### INSTRUCTIONS TO FOLLOW
Render the lines as a numbered list with blank lines omitted, beginning at the line that contains "This screenshot has width=480, height=1040." and stopping after the line that contains "col-header-no: No. is". Include only those lines, and leave the pictures out of the answer.

<<<<

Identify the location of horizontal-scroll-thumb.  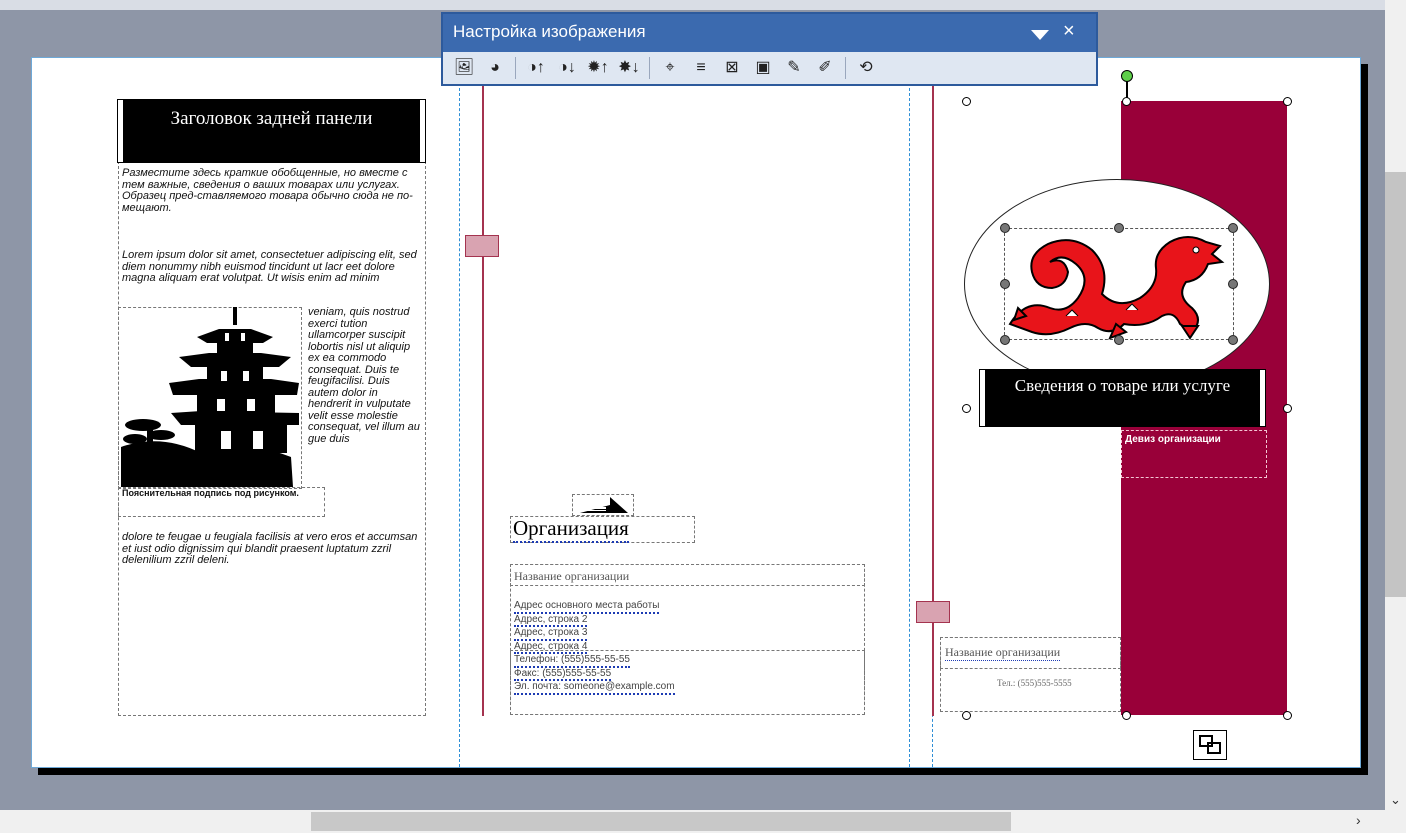
(661, 822).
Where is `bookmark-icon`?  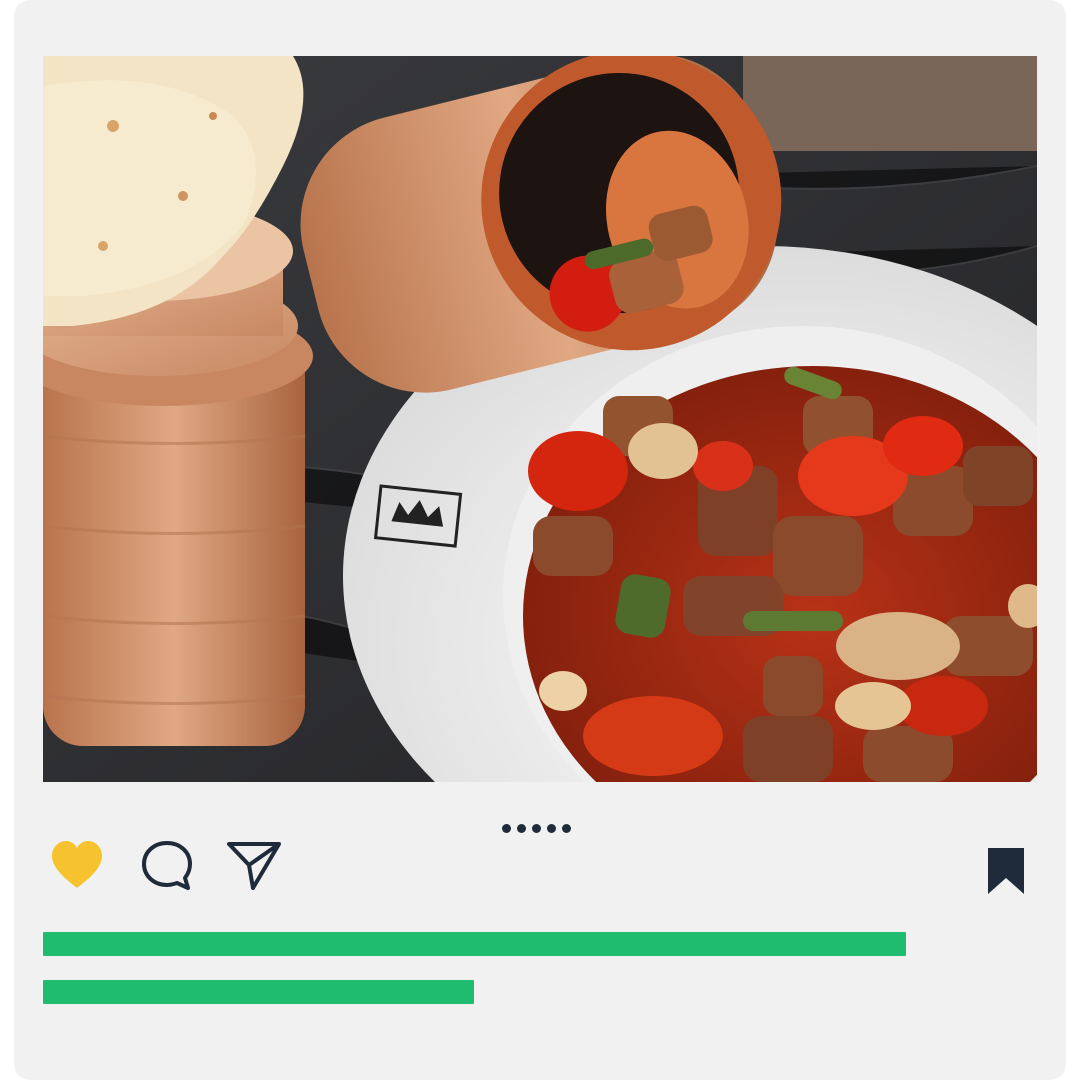
bookmark-icon is located at coordinates (1006, 871).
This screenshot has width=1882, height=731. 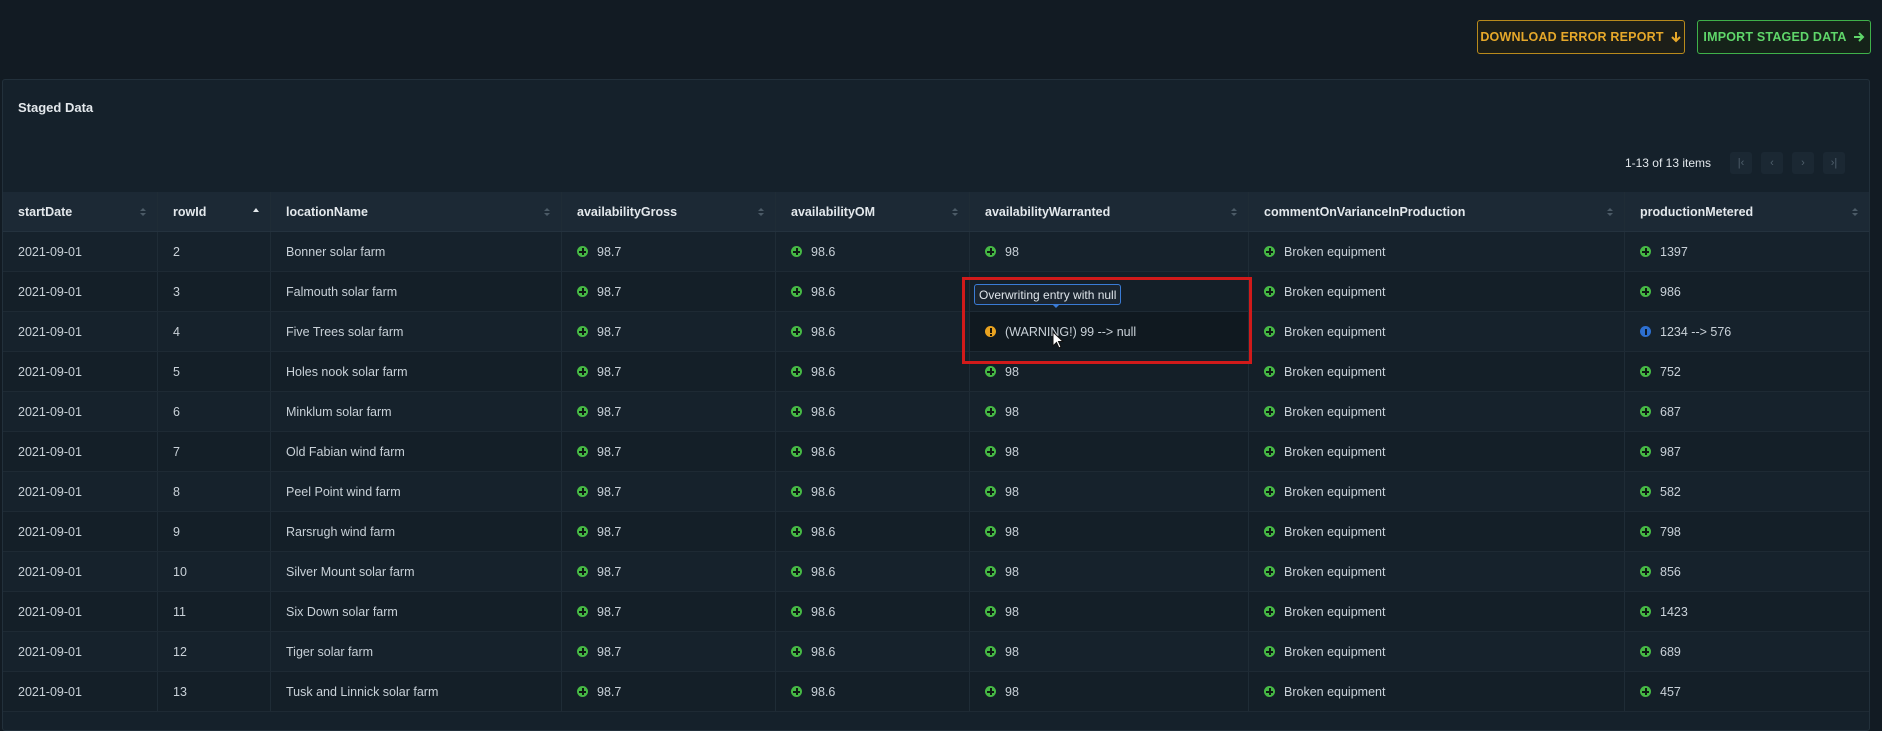 What do you see at coordinates (416, 652) in the screenshot?
I see `cell-locationname: Tiger solar farm` at bounding box center [416, 652].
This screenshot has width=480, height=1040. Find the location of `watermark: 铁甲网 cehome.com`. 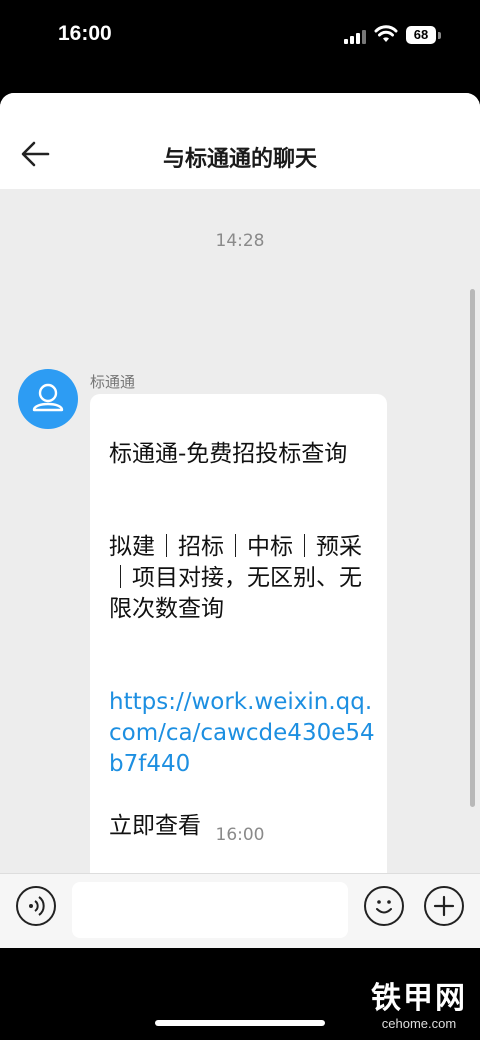

watermark: 铁甲网 cehome.com is located at coordinates (419, 1006).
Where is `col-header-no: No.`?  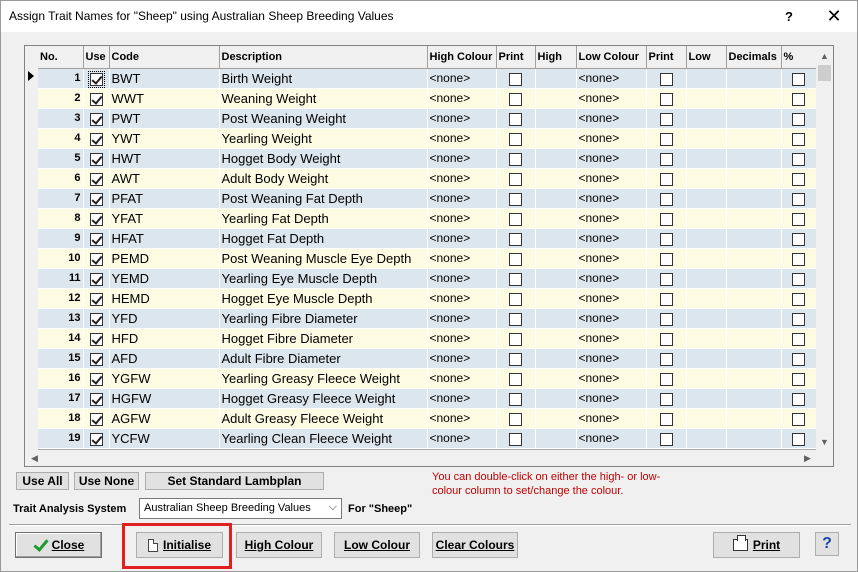
col-header-no: No. is located at coordinates (61, 58).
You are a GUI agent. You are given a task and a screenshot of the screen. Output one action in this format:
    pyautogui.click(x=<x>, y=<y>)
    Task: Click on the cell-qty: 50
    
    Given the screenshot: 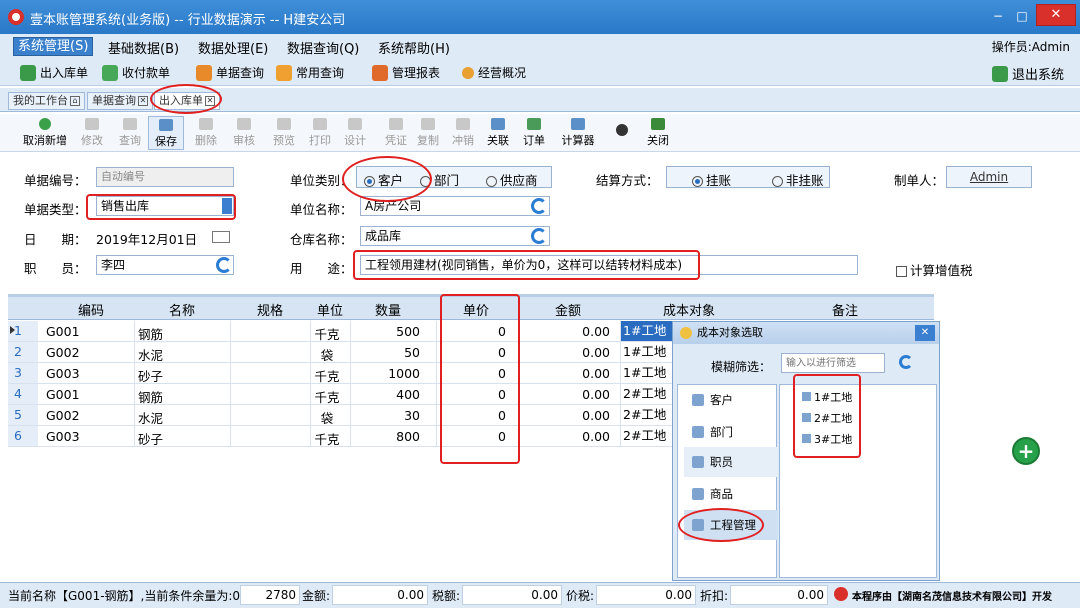 What is the action you would take?
    pyautogui.click(x=385, y=352)
    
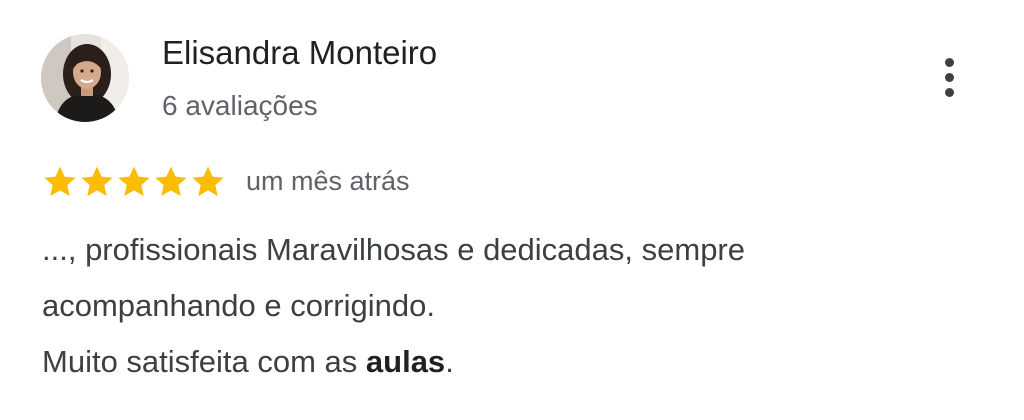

>>>>

### THE COMPLETED TASK
1. This screenshot has width=480, height=1040. Find the location of `watermark: 铁甲网 cehome.com`. 
2. watermark: 铁甲网 cehome.com is located at coordinates (419, 1006).
3. Where is `col-header-no: No.`?  
4. col-header-no: No. is located at coordinates (61, 58).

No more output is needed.